Christopher Shaw

Personal information
- Full name: Christopher Shaw
- Born: 3 January 1996 (age 30) Hemsworth, West Riding of Yorkshire, England
- Batting: Right-handed
- Bowling: Right-arm fast-medium
- Role: Bowler
- Relations: Josh Shaw (son)

Domestic team information
- 1984–1988: Yorkshire

Career statistics
| Competition | First-class | List A |
| Matches | 61 | 48 |
| Runs scored | 340 | 127 |
| Batting average | 10.96 | 12.70 |
| 100s/50s | 0/0 | 0/0 |
| Top score | 31 | 26 |
| Balls bowled | 8,244 | 2,045 |
| Wickets | 123 | 58 |
| Bowling average | 33.34 | 24.06 |
| 5 wickets in innings | 3 | 1 |
| 10 wickets in match | 0 | 0 |
| Best bowling | 6/64 | 5/41 |
| Catches/stumpings | 9/– | 8/– |
- Source: Cricinfo, 31 August 2026

= Christopher Shaw (cricketer) =

English cricketer (born 1964)

Christopher Shaw (born 17 February 1964, Hemsworth, Yorkshire, England) is an English first-class cricketer, who played sixty one first-class games for Yorkshire County Cricket Club between 1984 and 1988. He also played in 48 List A one day matches.

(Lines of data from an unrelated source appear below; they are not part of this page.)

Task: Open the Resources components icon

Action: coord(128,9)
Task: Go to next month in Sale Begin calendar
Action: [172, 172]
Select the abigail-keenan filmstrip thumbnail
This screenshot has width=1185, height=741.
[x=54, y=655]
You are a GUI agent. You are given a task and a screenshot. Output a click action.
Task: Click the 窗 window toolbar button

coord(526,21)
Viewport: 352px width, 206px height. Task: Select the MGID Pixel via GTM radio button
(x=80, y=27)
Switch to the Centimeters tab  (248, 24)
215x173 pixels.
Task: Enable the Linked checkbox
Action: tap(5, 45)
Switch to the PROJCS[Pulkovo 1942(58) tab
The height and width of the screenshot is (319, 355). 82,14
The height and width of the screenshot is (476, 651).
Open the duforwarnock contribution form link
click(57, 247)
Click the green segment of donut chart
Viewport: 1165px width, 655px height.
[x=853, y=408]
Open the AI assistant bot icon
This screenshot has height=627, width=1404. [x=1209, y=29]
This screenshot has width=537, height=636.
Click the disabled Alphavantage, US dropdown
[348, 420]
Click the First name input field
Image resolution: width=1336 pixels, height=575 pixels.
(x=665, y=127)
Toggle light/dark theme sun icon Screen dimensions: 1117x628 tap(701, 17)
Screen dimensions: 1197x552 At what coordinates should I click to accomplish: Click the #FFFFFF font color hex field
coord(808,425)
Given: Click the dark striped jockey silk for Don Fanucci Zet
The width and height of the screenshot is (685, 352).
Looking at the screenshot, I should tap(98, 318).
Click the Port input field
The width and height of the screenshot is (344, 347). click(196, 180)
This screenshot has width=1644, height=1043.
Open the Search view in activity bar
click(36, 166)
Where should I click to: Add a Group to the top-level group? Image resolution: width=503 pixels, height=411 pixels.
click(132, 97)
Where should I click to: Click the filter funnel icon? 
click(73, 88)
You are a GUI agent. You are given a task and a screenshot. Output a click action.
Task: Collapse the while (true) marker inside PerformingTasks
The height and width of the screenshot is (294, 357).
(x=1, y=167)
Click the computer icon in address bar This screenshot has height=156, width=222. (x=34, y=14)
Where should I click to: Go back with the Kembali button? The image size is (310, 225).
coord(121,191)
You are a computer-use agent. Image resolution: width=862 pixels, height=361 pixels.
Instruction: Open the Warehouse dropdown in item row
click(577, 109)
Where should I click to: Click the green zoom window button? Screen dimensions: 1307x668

Shaw also appeared for the Yorkshire Second XI (1984–1991), Yorkshire Under-25s (1984–1988), National Association of Young Cricketers North (1981–1982), National Association of Young Cricketers (1981–1982), Yorkshire Cricket Association Under-19s (1983) and also for Yorkshire in non first-class matches (1986–1988).

A right arm fast medium bowler, Shaw took 123 wickets at 33.34, with a best of 6 for 64 against Lancashire in the Roses Match. He also took five wickets against both Kent and Northamptonshire. Batting right-handed, he scored 340 runs at 10.96, with a top score of 31 against Nottinghamshire. He also took nine catches.

He took 58 wickets in one day cricket, with a best analysis of 5 for 41 against Hampshire. He scored 127 runs at 12.7, with a highest score of 26 against Glamorgan. He took eight catches in the field.